## WHAT IS REQUIRED
Within the entries that follow, show each line where the word "beside" occurs.

## INFORMATION
════════

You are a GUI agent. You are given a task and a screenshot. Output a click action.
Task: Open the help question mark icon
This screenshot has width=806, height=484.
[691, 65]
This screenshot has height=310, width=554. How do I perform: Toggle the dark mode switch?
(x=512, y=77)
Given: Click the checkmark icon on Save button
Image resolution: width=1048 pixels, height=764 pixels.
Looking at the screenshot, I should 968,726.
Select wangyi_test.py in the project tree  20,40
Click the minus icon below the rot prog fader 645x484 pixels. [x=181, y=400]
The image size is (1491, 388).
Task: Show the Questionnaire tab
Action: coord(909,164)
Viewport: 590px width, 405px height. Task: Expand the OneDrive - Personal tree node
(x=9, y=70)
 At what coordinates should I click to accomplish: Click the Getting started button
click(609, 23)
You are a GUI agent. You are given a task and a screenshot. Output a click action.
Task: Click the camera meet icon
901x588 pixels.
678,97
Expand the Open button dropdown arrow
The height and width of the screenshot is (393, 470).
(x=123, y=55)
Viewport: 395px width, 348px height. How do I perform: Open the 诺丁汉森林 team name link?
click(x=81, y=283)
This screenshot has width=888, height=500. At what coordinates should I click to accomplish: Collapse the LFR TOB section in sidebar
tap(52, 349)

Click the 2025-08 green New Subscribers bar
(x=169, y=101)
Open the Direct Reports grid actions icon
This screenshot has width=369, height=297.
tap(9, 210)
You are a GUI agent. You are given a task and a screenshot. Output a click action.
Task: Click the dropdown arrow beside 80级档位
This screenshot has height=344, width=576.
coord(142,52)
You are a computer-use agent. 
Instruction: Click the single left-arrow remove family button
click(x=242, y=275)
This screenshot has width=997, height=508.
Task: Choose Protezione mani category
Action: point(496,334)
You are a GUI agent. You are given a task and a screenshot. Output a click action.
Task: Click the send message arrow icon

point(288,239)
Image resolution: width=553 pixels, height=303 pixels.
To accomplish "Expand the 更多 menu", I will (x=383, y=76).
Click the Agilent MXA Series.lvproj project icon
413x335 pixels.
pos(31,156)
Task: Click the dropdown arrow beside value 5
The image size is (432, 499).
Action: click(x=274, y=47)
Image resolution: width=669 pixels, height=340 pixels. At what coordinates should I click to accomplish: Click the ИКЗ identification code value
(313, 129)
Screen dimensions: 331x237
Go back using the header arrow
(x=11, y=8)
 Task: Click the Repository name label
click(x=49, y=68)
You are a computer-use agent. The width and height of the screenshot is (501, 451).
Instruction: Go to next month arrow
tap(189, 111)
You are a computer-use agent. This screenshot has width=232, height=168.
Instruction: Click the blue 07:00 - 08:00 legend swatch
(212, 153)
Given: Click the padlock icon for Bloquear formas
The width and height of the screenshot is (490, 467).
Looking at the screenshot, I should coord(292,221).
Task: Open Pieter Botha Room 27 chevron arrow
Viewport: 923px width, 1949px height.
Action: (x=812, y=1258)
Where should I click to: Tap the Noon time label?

════════

## WRITTEN REPLY
Task: Click the dropdown arrow beside 80级档位
Task: Click the dropdown arrow beside value 5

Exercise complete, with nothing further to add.